How quickly do errors compound during model self-training?

Small inaccuracies in model-generated training data amplify rapidly across iterations, degrading performance unless self-consistency checks filter outputs. The effect stalls improvement within a few steps, setting an error floor based on verification quality rather than actual capability.

Why do models trust their own generated answers?

LLMs exhibit structural bias toward validating their own outputs because high-probability generated answers feel more correct during evaluation. Comparing answers against broader alternatives breaks this self-agreement loop.

Do models fail worse when their own errors fill the context?

Error accumulation in context causes non-linear performance degradation in long-horizon tasks. Model scaling does not fix this; only test-time compute through thinking models reduces the effect by preventing error-contaminated context from biasing reasoning.

Does binary reward training hurt model calibration?

Binary correctness rewards incentivize high-confidence guessing because they don't penalize confident wrong answers. Adding the Brier score as a second reward term mathematically guarantees joint optimization of accuracy and calibration without trade-off.

What stops large language models from improving themselves?

Self-improvement in LLMs is formally bounded by the generation-verification gap, meaning every reliable fix requires something external to validate and enforce it. Models cannot escape this constraint through metacognition alone.

Can transformers improve exponentially by learning from their own correct solutions?

Standard transformers generalize from 10-digit to 100-digit addition by repeatedly generating solutions, filtering for correctness, and retraining—showing exponential (not linear) out-of-distribution improvement across rounds without saturation.

Can language models improve themselves without any external training data?

SQLM uses a proposer-solver framework where the proposer generates calibrated problems and the solver learns via majority-vote verification. Both agents improve through RL alone, creating an automatic curriculum that scales without human labels or ground-truth answers.

Can AI systems improve themselves through trial and error?

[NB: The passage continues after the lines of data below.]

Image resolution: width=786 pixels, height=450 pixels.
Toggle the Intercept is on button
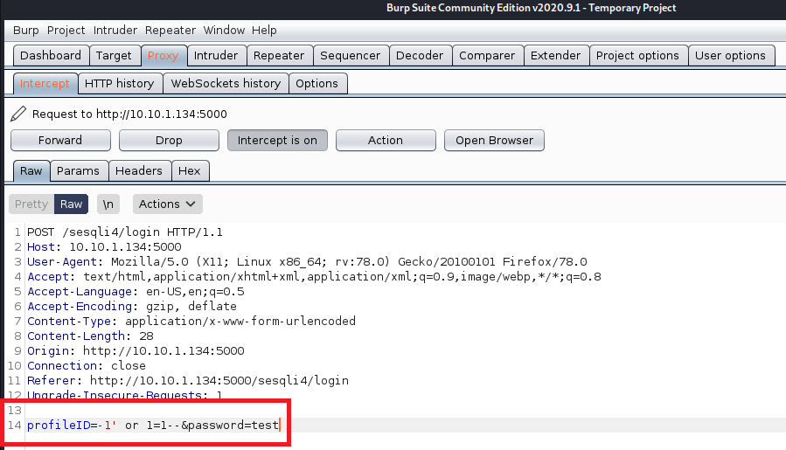tap(277, 140)
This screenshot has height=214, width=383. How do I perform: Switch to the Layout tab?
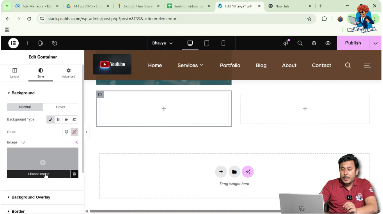[x=14, y=73]
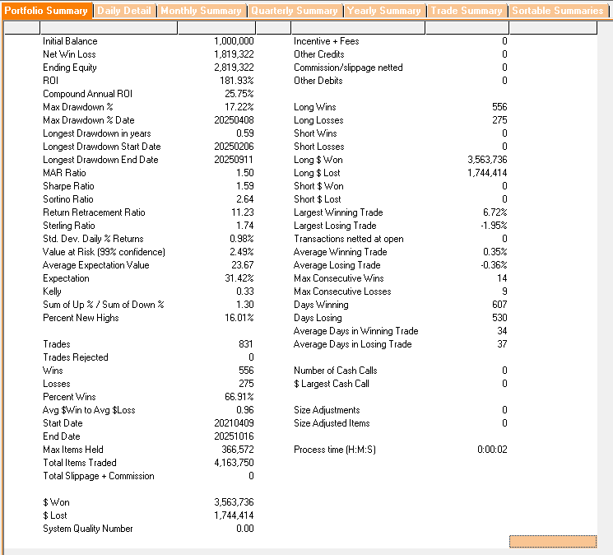Select the Yearly Summary tab

[x=384, y=11]
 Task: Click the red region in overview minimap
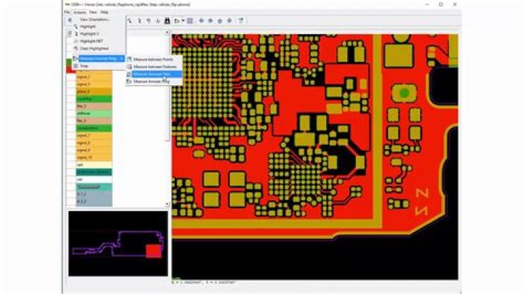coord(153,251)
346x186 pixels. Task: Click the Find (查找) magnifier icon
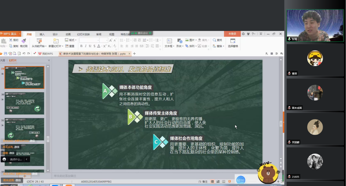point(215,40)

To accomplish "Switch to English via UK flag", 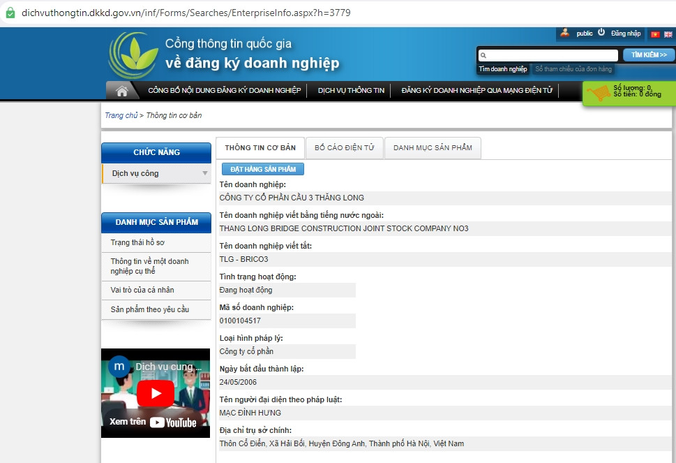I will (668, 34).
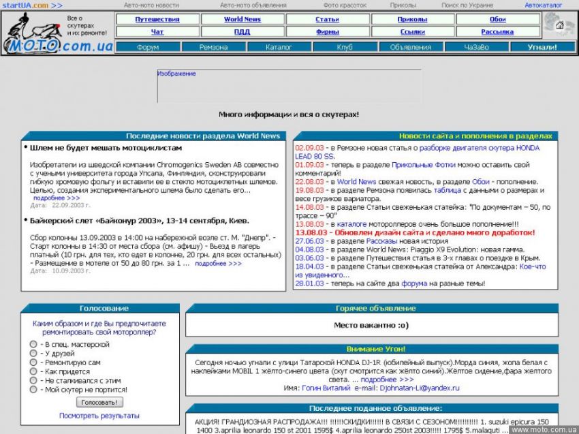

DGM replaces formal proofs with empirical benchmarking and maintains an evolutionary archive of agent variants, achieving 2.5× improvement on SWE-bench and 2.2× on Polyglot by discovering capabilities like better code editing and context management.

Can verifiers monitor reasoning without slowing generation down?

Decoupling verification from generation lets verifiers run alongside a single trace, forking to extract verifiable state and intervening only on violations. On correct runs the latency penalty is near-zero; interwhen matches or beats CoT across benchmarks at similar token budgets.

Can models learn to evaluate their own work during training?

Post-Completion Learning exploits unused sequence space after model output to train self-assessment capabilities during training while maintaining zero inference cost. The model learns to compute its own reward functions, internalizing evaluation rather than relying on external reward models.

Can extreme task decomposition enable reliable execution at million-step scale?

MAKER solves million-step tasks with zero errors by decomposing into minimal subtasks, applying voting at each step, and flagging correlated errors. Surprisingly, small non-reasoning models suffice when decomposition is extreme enough, inverting the standard approach to hard problems.